Séminaire Probabilités & Statistique

21/06/2012 - 14:00 Asis Kumar Chattopadhyay (Department of Statistics / Calcutta University) Salle 2 - Tour IRMA

For many real life situations, the number of variables under consideration and the number of observations are very large. In order to analyze such multivariate data, it is necessary to reduce the dimension properly. A smaller dimension is necessary for further analysis like classification or clustering. In statistics, Principal Component Analysis (PCA) is the most popular among the dimension reduction techniques. Although basically PCA is an exploratory technique, for making inference it is necessary to make normality assumption regarding the underlying multivariate distribution. The eigen values and eigenvectors of the covariance or correlation matrix are the main contributors of a PCA. The eigenvectors determine the directions of maximum variability whereas the eigen values specify the variances. In practice, decisions regarding the quality of the Principal Component approximation should be made on the basis of eigen value-eigenvector pairs. In order to study the sampling distribution of their estimates the multivariate normality assumptions become necessary as otherwise it is too difficult. Principal components (PCs) are a sequence of projections of the data. The components are constructed in such a way that they are uncorrelated and ordered in variance. The PCs of a p-dimensional data set provide a sequence of best linear approximations. As only a few (say, m<< p) of such linear combinations may explain a larger percentage of variation in the data, one can take only those m components instead of p variables for further analysis. 

More recently, independent component analysis (ICA) has emerged as a strong competitor to PCA and factor analysis. ICA was primarily developed for non-Gaussian data in order to find independent components (rather than uncorrelated as in PCA) responsible for a larger part of the variation. ICA separates statistically independent component data, which is the original source data, from an observed set of data mixtures. All information in the multivariate data sets is not equally important. We need to extract the most useful information. ICA extracts and reveals useful information from the whole data set. This technique has been applied in various fields like speech processing, brain imaging, stock predictions etc. Although ICA has already been used for the analysis of astronomical data, till now it has not been used for the purpose of clustering of data.  Classification of galaxies has been carried out by using two recently developed methods, viz. Independent Component Analysis (ICA) with K-means clustering and Clustering in Arbitrary Subspace based on Hough Transform (CASH) for different data sets. 

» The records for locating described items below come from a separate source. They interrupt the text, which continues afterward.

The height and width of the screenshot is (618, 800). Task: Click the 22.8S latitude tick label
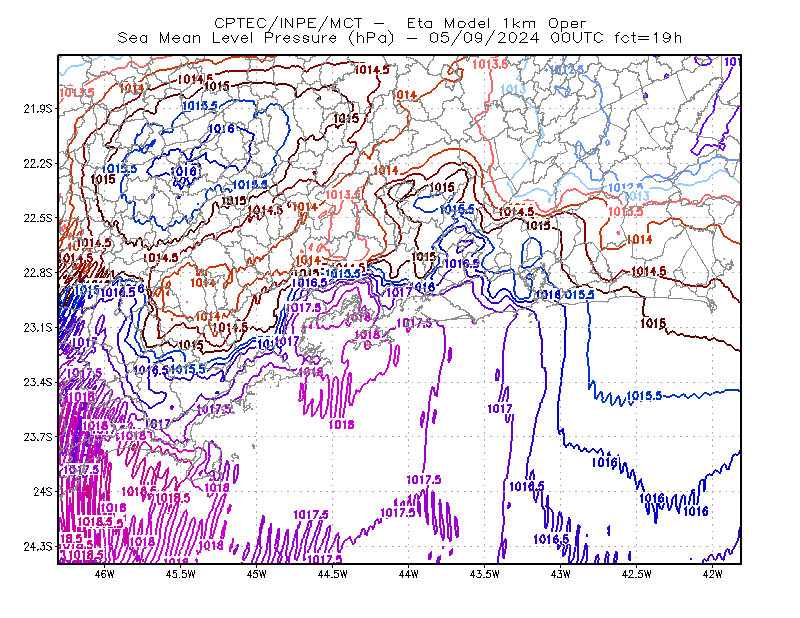pyautogui.click(x=38, y=273)
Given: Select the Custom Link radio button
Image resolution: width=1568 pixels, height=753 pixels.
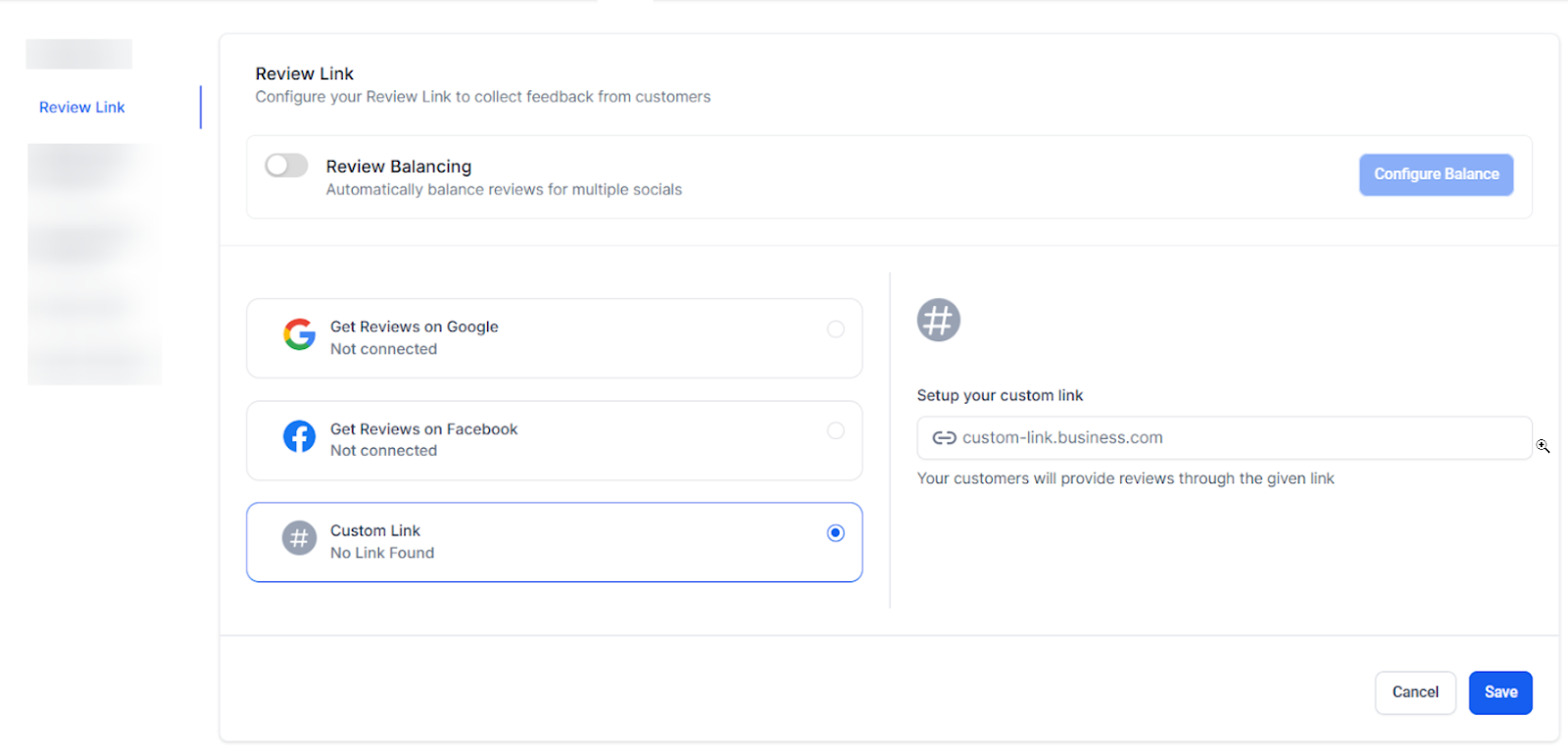Looking at the screenshot, I should pos(835,532).
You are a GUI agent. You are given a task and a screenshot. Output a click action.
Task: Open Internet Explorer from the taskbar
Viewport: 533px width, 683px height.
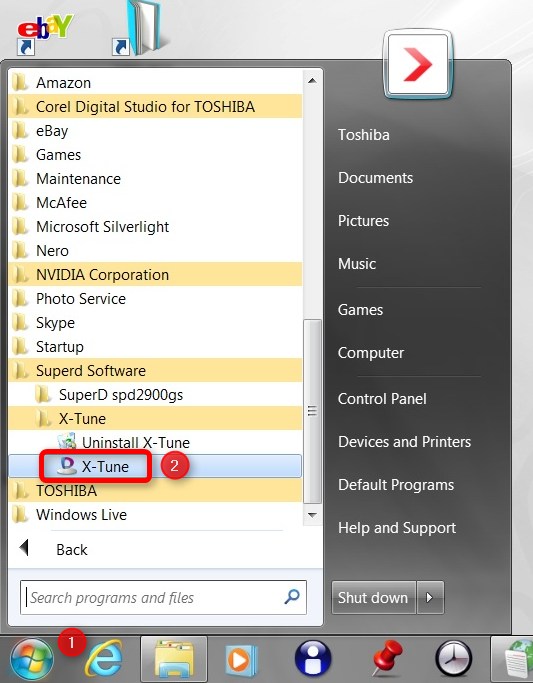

The first two sets are consisting of dwarf galaxies and their globular clusters whose distributions are non Gaussian in nature. The third one is a larger one containing a wider range of galaxies consisting of dwarfs to giants in 56 clusters of galaxies. Morphological classification of galaxies are subjective in nature and as a result, cannot properly explain the formation mechanism and other related issues under the influence of different correlated variables through a proper scientific approach. Hence objective classification by using the above mentioned methods are preferred to overcome the loopholes.